*Exercise*
Below are some records; each one is to be set down again exactly.

START Dataset

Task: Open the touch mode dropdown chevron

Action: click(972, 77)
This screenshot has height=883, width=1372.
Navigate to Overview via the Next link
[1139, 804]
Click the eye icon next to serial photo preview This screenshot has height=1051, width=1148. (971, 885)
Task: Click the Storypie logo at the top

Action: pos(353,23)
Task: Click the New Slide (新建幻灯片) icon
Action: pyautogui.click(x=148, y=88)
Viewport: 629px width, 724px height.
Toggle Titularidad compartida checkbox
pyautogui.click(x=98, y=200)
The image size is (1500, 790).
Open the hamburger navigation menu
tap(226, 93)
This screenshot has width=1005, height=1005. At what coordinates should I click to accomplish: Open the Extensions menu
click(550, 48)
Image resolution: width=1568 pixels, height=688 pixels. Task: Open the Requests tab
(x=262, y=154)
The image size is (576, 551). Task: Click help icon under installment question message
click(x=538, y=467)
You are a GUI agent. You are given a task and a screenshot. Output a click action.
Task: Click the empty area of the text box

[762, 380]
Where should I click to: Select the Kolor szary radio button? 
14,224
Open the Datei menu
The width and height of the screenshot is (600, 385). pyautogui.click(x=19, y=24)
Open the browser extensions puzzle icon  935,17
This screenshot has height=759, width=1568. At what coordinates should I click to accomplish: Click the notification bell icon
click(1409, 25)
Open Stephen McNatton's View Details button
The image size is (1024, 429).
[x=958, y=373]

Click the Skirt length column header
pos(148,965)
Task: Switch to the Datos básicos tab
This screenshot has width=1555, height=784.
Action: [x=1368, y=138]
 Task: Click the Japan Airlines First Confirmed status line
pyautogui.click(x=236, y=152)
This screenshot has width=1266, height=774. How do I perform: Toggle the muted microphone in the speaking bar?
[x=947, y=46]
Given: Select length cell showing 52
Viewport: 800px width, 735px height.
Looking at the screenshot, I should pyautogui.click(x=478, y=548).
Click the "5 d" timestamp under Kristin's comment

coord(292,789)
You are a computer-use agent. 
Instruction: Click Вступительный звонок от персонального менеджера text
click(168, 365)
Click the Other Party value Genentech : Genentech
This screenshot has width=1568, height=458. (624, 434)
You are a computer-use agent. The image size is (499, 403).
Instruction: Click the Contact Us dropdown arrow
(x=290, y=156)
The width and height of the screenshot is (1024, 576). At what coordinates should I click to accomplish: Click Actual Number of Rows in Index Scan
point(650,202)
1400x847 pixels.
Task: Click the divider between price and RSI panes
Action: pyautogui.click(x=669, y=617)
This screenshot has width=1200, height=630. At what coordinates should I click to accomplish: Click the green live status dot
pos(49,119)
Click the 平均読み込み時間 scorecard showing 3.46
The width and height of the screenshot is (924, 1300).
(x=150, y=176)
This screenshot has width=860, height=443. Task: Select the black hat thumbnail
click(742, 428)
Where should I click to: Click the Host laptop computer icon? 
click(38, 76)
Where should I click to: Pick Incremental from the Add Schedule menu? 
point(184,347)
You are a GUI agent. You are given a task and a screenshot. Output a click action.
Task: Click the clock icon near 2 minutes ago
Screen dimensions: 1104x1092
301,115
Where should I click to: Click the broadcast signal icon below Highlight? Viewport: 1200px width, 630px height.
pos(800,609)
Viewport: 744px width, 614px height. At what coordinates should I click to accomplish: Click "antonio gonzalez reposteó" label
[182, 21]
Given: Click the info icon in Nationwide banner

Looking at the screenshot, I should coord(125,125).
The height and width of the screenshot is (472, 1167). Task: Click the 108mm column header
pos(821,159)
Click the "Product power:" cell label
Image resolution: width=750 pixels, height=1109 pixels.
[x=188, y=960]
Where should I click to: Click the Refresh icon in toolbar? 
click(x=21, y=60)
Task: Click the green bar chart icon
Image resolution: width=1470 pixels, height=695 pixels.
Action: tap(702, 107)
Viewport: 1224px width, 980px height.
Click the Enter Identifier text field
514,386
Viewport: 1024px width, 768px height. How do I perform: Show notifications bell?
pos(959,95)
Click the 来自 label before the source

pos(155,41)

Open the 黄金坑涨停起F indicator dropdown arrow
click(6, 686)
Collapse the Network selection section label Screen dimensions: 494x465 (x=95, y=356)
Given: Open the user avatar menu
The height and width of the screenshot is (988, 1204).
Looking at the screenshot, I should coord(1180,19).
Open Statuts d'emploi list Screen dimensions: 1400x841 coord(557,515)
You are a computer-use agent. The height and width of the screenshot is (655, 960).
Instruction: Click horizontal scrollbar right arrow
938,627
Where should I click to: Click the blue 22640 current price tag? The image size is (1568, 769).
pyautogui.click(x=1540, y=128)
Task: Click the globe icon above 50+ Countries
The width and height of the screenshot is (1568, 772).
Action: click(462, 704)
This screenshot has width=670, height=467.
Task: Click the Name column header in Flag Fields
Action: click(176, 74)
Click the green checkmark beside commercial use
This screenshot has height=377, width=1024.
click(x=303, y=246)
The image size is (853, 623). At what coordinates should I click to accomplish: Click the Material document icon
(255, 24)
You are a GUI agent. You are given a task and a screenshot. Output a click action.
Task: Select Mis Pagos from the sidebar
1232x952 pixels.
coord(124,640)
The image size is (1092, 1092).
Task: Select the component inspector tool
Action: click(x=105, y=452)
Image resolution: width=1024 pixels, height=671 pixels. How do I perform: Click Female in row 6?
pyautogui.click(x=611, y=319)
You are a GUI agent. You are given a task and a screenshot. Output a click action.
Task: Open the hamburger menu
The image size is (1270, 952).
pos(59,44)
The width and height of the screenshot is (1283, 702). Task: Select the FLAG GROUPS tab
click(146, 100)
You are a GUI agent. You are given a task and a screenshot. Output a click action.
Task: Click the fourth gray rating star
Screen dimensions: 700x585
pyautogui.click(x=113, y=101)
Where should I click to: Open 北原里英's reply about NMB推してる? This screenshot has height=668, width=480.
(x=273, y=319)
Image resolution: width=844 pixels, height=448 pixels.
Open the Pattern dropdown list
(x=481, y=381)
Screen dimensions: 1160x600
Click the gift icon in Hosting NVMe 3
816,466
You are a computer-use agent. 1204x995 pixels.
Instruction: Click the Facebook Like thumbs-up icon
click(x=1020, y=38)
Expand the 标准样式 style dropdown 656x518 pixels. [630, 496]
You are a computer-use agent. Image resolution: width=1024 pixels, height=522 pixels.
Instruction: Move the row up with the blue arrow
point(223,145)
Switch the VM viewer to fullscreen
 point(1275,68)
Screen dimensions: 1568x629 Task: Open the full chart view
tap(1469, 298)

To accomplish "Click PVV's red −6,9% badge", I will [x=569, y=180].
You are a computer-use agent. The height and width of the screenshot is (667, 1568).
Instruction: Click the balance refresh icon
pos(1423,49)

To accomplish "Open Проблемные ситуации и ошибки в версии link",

END Dataset

*Task response*
Task: Open the touch mode dropdown chevron

Action: click(972, 77)
This screenshot has height=883, width=1372.
Navigate to Overview via the Next link
[1139, 804]
Click the eye icon next to serial photo preview This screenshot has height=1051, width=1148. (971, 885)
Task: Click the Storypie logo at the top

Action: pos(353,23)
Task: Click the New Slide (新建幻灯片) icon
Action: pyautogui.click(x=148, y=88)
Viewport: 629px width, 724px height.
Toggle Titularidad compartida checkbox
pyautogui.click(x=98, y=200)
The image size is (1500, 790).
Open the hamburger navigation menu
tap(226, 93)
This screenshot has width=1005, height=1005. At what coordinates should I click to accomplish: Open the Extensions menu
click(550, 48)
Image resolution: width=1568 pixels, height=688 pixels. Task: Open the Requests tab
(x=262, y=154)
The image size is (576, 551). Task: Click help icon under installment question message
click(x=538, y=467)
You are a GUI agent. You are given a task and a screenshot. Output a click action.
Task: Click the empty area of the text box

[762, 380]
Where should I click to: Select the Kolor szary radio button? 
14,224
Open the Datei menu
The width and height of the screenshot is (600, 385). pyautogui.click(x=19, y=24)
Open the browser extensions puzzle icon  935,17
This screenshot has height=759, width=1568. At what coordinates should I click to accomplish: Click the notification bell icon
click(1409, 25)
Open Stephen McNatton's View Details button
The image size is (1024, 429).
[x=958, y=373]

Click the Skirt length column header
pos(148,965)
Task: Switch to the Datos básicos tab
This screenshot has width=1555, height=784.
Action: [x=1368, y=138]
 Task: Click the Japan Airlines First Confirmed status line
pyautogui.click(x=236, y=152)
This screenshot has width=1266, height=774. How do I perform: Toggle the muted microphone in the speaking bar?
[x=947, y=46]
Given: Select length cell showing 52
Viewport: 800px width, 735px height.
Looking at the screenshot, I should pyautogui.click(x=478, y=548).
Click the "5 d" timestamp under Kristin's comment

coord(292,789)
You are a computer-use agent. 
Instruction: Click Вступительный звонок от персонального менеджера text
click(168, 365)
Click the Other Party value Genentech : Genentech
This screenshot has width=1568, height=458. (624, 434)
You are a computer-use agent. The image size is (499, 403).
Instruction: Click the Contact Us dropdown arrow
(x=290, y=156)
The width and height of the screenshot is (1024, 576). At what coordinates should I click to accomplish: Click Actual Number of Rows in Index Scan
point(650,202)
1400x847 pixels.
Task: Click the divider between price and RSI panes
Action: pyautogui.click(x=669, y=617)
This screenshot has width=1200, height=630. At what coordinates should I click to accomplish: Click the green live status dot
pos(49,119)
Click the 平均読み込み時間 scorecard showing 3.46
The width and height of the screenshot is (924, 1300).
(x=150, y=176)
This screenshot has width=860, height=443. Task: Select the black hat thumbnail
click(742, 428)
Where should I click to: Click the Host laptop computer icon? 
click(38, 76)
Where should I click to: Pick Incremental from the Add Schedule menu? 
point(184,347)
You are a GUI agent. You are given a task and a screenshot. Output a click action.
Task: Click the clock icon near 2 minutes ago
Screen dimensions: 1104x1092
301,115
Where should I click to: Click the broadcast signal icon below Highlight? Viewport: 1200px width, 630px height.
pos(800,609)
Viewport: 744px width, 614px height. At what coordinates should I click to accomplish: Click "antonio gonzalez reposteó" label
[182, 21]
Given: Click the info icon in Nationwide banner

Looking at the screenshot, I should coord(125,125).
The height and width of the screenshot is (472, 1167). Task: Click the 108mm column header
pos(821,159)
Click the "Product power:" cell label
Image resolution: width=750 pixels, height=1109 pixels.
[x=188, y=960]
Where should I click to: Click the Refresh icon in toolbar? 
click(x=21, y=60)
Task: Click the green bar chart icon
Image resolution: width=1470 pixels, height=695 pixels.
Action: tap(702, 107)
Viewport: 1224px width, 980px height.
Click the Enter Identifier text field
514,386
Viewport: 1024px width, 768px height. How do I perform: Show notifications bell?
pos(959,95)
Click the 来自 label before the source

pos(155,41)

Open the 黄金坑涨停起F indicator dropdown arrow
click(6, 686)
Collapse the Network selection section label Screen dimensions: 494x465 (x=95, y=356)
Given: Open the user avatar menu
The height and width of the screenshot is (988, 1204).
Looking at the screenshot, I should coord(1180,19).
Open Statuts d'emploi list Screen dimensions: 1400x841 coord(557,515)
You are a computer-use agent. The height and width of the screenshot is (655, 960).
Instruction: Click horizontal scrollbar right arrow
938,627
Where should I click to: Click the blue 22640 current price tag? The image size is (1568, 769).
pyautogui.click(x=1540, y=128)
Task: Click the globe icon above 50+ Countries
The width and height of the screenshot is (1568, 772).
Action: click(462, 704)
This screenshot has width=670, height=467.
Task: Click the Name column header in Flag Fields
Action: click(176, 74)
Click the green checkmark beside commercial use
This screenshot has height=377, width=1024.
click(x=303, y=246)
The image size is (853, 623). At what coordinates should I click to accomplish: Click the Material document icon
(255, 24)
You are a GUI agent. You are given a task and a screenshot. Output a click action.
Task: Select Mis Pagos from the sidebar
1232x952 pixels.
coord(124,640)
The image size is (1092, 1092).
Task: Select the component inspector tool
Action: click(x=105, y=452)
Image resolution: width=1024 pixels, height=671 pixels. How do I perform: Click Female in row 6?
pyautogui.click(x=611, y=319)
You are a GUI agent. You are given a task and a screenshot. Output a click action.
Task: Open the hamburger menu
The image size is (1270, 952).
pos(59,44)
The width and height of the screenshot is (1283, 702). Task: Select the FLAG GROUPS tab
click(146, 100)
You are a GUI agent. You are given a task and a screenshot. Output a click action.
Task: Click the fourth gray rating star
Screen dimensions: 700x585
pyautogui.click(x=113, y=101)
Where should I click to: Open 北原里英's reply about NMB推してる? This screenshot has height=668, width=480.
(x=273, y=319)
Image resolution: width=844 pixels, height=448 pixels.
Open the Pattern dropdown list
(x=481, y=381)
Screen dimensions: 1160x600
Click the gift icon in Hosting NVMe 3
816,466
You are a computer-use agent. 1204x995 pixels.
Instruction: Click the Facebook Like thumbs-up icon
click(x=1020, y=38)
Expand the 标准样式 style dropdown 656x518 pixels. [630, 496]
You are a computer-use agent. Image resolution: width=1024 pixels, height=522 pixels.
Instruction: Move the row up with the blue arrow
point(223,145)
Switch the VM viewer to fullscreen
 point(1275,68)
Screen dimensions: 1568x629 Task: Open the full chart view
tap(1469, 298)

To accomplish "Click PVV's red −6,9% badge", I will [x=569, y=180].
You are a computer-use agent. The height and width of the screenshot is (667, 1568).
Instruction: Click the balance refresh icon
pos(1423,49)

To accomplish "Open Проблемные ситуации и ошибки в версии link",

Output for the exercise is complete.